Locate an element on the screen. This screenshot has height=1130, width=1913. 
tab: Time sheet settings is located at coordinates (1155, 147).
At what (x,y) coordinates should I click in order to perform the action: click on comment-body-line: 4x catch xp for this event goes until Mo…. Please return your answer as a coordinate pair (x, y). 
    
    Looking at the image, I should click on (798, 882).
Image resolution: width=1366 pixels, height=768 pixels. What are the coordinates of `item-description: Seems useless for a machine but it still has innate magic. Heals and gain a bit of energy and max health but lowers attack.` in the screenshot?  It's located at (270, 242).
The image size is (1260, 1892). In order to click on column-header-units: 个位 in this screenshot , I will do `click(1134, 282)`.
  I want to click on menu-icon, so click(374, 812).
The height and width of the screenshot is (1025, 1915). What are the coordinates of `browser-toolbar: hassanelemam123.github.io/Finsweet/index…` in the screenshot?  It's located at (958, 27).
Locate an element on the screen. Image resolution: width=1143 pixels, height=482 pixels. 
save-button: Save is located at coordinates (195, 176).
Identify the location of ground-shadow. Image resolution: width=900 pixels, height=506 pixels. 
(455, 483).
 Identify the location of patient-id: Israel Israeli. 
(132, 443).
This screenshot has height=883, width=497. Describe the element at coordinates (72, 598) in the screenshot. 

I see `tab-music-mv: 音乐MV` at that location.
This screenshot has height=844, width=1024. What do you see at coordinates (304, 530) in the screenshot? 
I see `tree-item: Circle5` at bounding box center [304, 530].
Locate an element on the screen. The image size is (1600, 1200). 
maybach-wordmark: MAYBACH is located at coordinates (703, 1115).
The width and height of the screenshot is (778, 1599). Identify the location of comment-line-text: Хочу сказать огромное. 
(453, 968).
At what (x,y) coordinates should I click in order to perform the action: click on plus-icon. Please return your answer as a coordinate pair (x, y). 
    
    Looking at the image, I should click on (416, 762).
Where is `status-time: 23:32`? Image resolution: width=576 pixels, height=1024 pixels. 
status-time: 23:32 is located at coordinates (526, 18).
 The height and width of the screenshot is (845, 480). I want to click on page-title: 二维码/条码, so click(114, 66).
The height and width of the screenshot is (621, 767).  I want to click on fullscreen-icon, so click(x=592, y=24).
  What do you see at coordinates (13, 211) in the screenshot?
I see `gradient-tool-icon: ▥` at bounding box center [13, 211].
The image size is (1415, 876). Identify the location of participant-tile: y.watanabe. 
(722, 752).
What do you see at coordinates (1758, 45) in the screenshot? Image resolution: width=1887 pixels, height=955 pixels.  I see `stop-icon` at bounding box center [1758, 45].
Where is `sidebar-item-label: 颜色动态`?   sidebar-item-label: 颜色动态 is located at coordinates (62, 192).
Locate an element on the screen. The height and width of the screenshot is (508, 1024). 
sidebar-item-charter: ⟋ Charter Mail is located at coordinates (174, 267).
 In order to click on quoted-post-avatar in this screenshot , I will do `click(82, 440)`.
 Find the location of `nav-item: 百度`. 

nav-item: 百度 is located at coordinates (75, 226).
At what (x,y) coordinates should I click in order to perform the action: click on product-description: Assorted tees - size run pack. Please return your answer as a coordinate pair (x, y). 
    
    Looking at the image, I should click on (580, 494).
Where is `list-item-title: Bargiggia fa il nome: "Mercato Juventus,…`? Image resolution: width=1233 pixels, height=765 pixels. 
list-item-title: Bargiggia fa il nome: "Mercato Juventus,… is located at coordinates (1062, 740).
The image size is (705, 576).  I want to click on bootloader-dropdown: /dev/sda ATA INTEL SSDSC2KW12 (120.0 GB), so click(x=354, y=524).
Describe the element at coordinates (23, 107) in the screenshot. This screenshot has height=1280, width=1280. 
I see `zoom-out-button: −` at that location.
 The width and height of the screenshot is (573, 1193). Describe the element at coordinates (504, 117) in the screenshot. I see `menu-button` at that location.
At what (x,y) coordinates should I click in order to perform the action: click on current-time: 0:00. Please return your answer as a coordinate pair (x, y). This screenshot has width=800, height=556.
====
§ **TASK INSTRUCTIONS**
Pull every line from the records above and reproduce each one word for word, in the same order.

§ **WORKED SOLUTION**
Locate an element on the screen. This screenshot has height=1130, width=1913. 
tab: Time sheet settings is located at coordinates (1155, 147).
At what (x,y) coordinates should I click in order to perform the action: click on comment-body-line: 4x catch xp for this event goes until Mo…. Please return your answer as a coordinate pair (x, y). 
    
    Looking at the image, I should click on (798, 882).
Image resolution: width=1366 pixels, height=768 pixels. What are the coordinates of `item-description: Seems useless for a machine but it still has innate magic. Heals and gain a bit of energy and max health but lowers attack.` in the screenshot?  It's located at (270, 242).
The image size is (1260, 1892). In order to click on column-header-units: 个位 in this screenshot , I will do `click(1134, 282)`.
  I want to click on menu-icon, so click(374, 812).
The height and width of the screenshot is (1025, 1915). What are the coordinates of `browser-toolbar: hassanelemam123.github.io/Finsweet/index…` in the screenshot?  It's located at (958, 27).
Locate an element on the screen. Image resolution: width=1143 pixels, height=482 pixels. 
save-button: Save is located at coordinates (195, 176).
Identify the location of ground-shadow. Image resolution: width=900 pixels, height=506 pixels. 
(455, 483).
 Identify the location of patient-id: Israel Israeli. 
(132, 443).
This screenshot has height=883, width=497. Describe the element at coordinates (72, 598) in the screenshot. 

I see `tab-music-mv: 音乐MV` at that location.
This screenshot has height=844, width=1024. What do you see at coordinates (304, 530) in the screenshot? 
I see `tree-item: Circle5` at bounding box center [304, 530].
Locate an element on the screen. The image size is (1600, 1200). 
maybach-wordmark: MAYBACH is located at coordinates (703, 1115).
The width and height of the screenshot is (778, 1599). Identify the location of comment-line-text: Хочу сказать огромное. 
(453, 968).
At what (x,y) coordinates should I click in order to perform the action: click on plus-icon. Please return your answer as a coordinate pair (x, y). 
    
    Looking at the image, I should click on (416, 762).
Where is `status-time: 23:32`? Image resolution: width=576 pixels, height=1024 pixels. 
status-time: 23:32 is located at coordinates (526, 18).
 The height and width of the screenshot is (845, 480). I want to click on page-title: 二维码/条码, so click(114, 66).
The height and width of the screenshot is (621, 767).  I want to click on fullscreen-icon, so click(x=592, y=24).
  What do you see at coordinates (13, 211) in the screenshot?
I see `gradient-tool-icon: ▥` at bounding box center [13, 211].
The image size is (1415, 876). Identify the location of participant-tile: y.watanabe. 
(722, 752).
What do you see at coordinates (1758, 45) in the screenshot? Image resolution: width=1887 pixels, height=955 pixels.  I see `stop-icon` at bounding box center [1758, 45].
Where is `sidebar-item-label: 颜色动态`?   sidebar-item-label: 颜色动态 is located at coordinates (62, 192).
Locate an element on the screen. The height and width of the screenshot is (508, 1024). 
sidebar-item-charter: ⟋ Charter Mail is located at coordinates (174, 267).
 In order to click on quoted-post-avatar in this screenshot , I will do `click(82, 440)`.
 Find the location of `nav-item: 百度`. 

nav-item: 百度 is located at coordinates (75, 226).
At what (x,y) coordinates should I click in order to perform the action: click on product-description: Assorted tees - size run pack. Please return your answer as a coordinate pair (x, y). 
    
    Looking at the image, I should click on (580, 494).
Where is `list-item-title: Bargiggia fa il nome: "Mercato Juventus,…`? Image resolution: width=1233 pixels, height=765 pixels. 
list-item-title: Bargiggia fa il nome: "Mercato Juventus,… is located at coordinates (1062, 740).
The image size is (705, 576).  I want to click on bootloader-dropdown: /dev/sda ATA INTEL SSDSC2KW12 (120.0 GB), so click(x=354, y=524).
Describe the element at coordinates (23, 107) in the screenshot. This screenshot has height=1280, width=1280. 
I see `zoom-out-button: −` at that location.
 The width and height of the screenshot is (573, 1193). Describe the element at coordinates (504, 117) in the screenshot. I see `menu-button` at that location.
At what (x,y) coordinates should I click in order to perform the action: click on current-time: 0:00. Please return your answer as a coordinate pair (x, y). This screenshot has width=800, height=556.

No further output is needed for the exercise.